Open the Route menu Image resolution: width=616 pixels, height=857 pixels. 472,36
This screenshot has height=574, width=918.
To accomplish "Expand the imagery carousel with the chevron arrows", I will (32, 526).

* * *

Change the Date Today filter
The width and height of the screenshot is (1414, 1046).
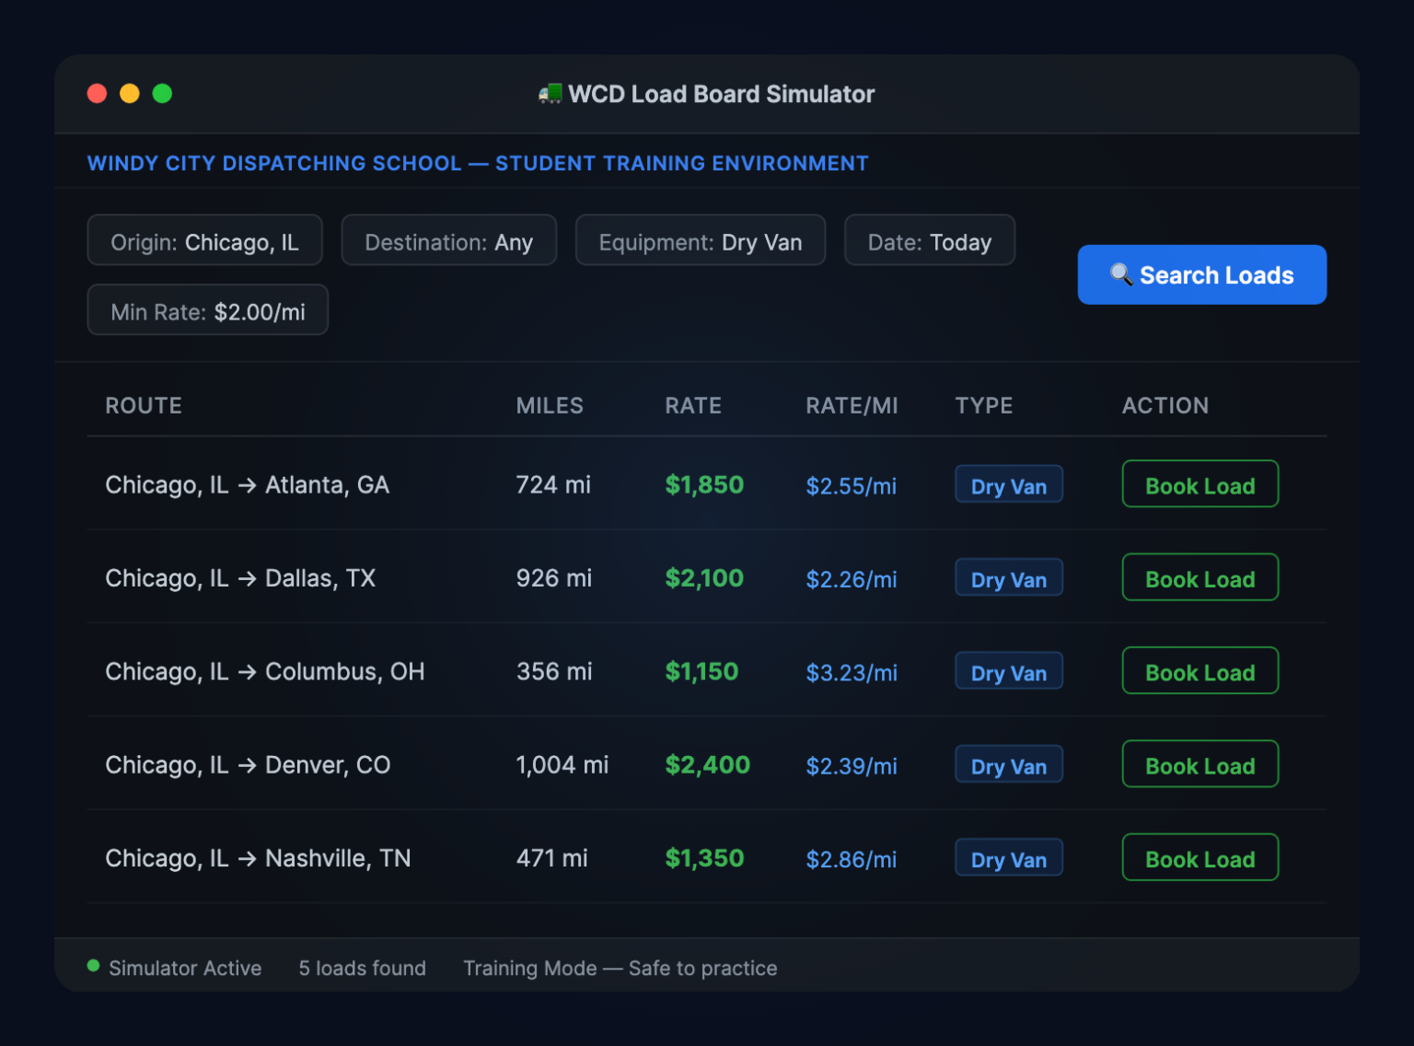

* * *

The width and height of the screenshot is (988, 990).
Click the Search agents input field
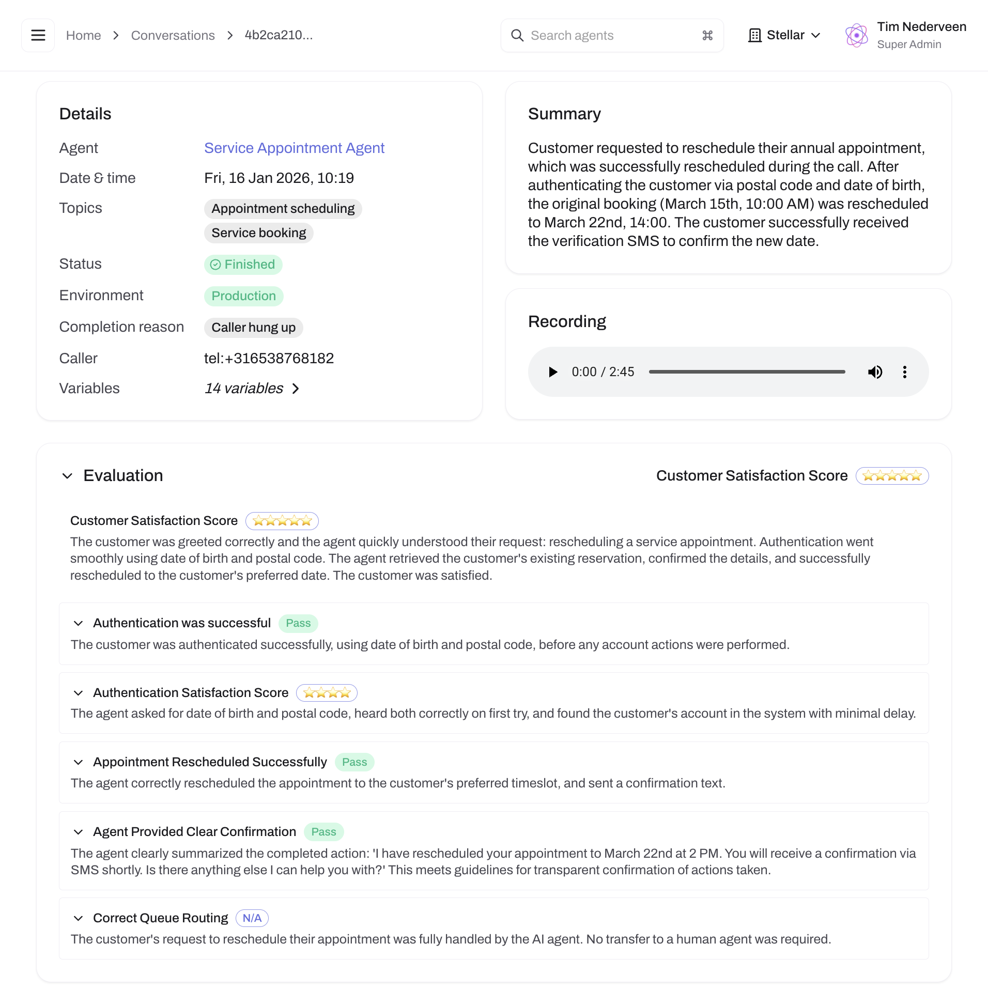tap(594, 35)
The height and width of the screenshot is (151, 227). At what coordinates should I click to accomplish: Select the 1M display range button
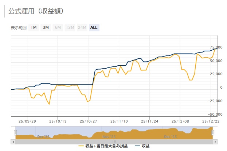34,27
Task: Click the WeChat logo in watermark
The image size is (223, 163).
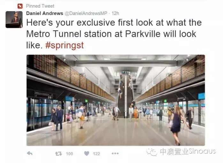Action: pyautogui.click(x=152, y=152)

- [EXERCISE DESCRIPTION]: Given the data above, transcribe exactly the lines from the one containing "Change the Date Today filter" down to the one containing "The width and height of the screenshot is (1414, 1046).", and no others.

- [REPLY TO THE EXERCISE]:
Change the Date Today filter
The width and height of the screenshot is (1414, 1046).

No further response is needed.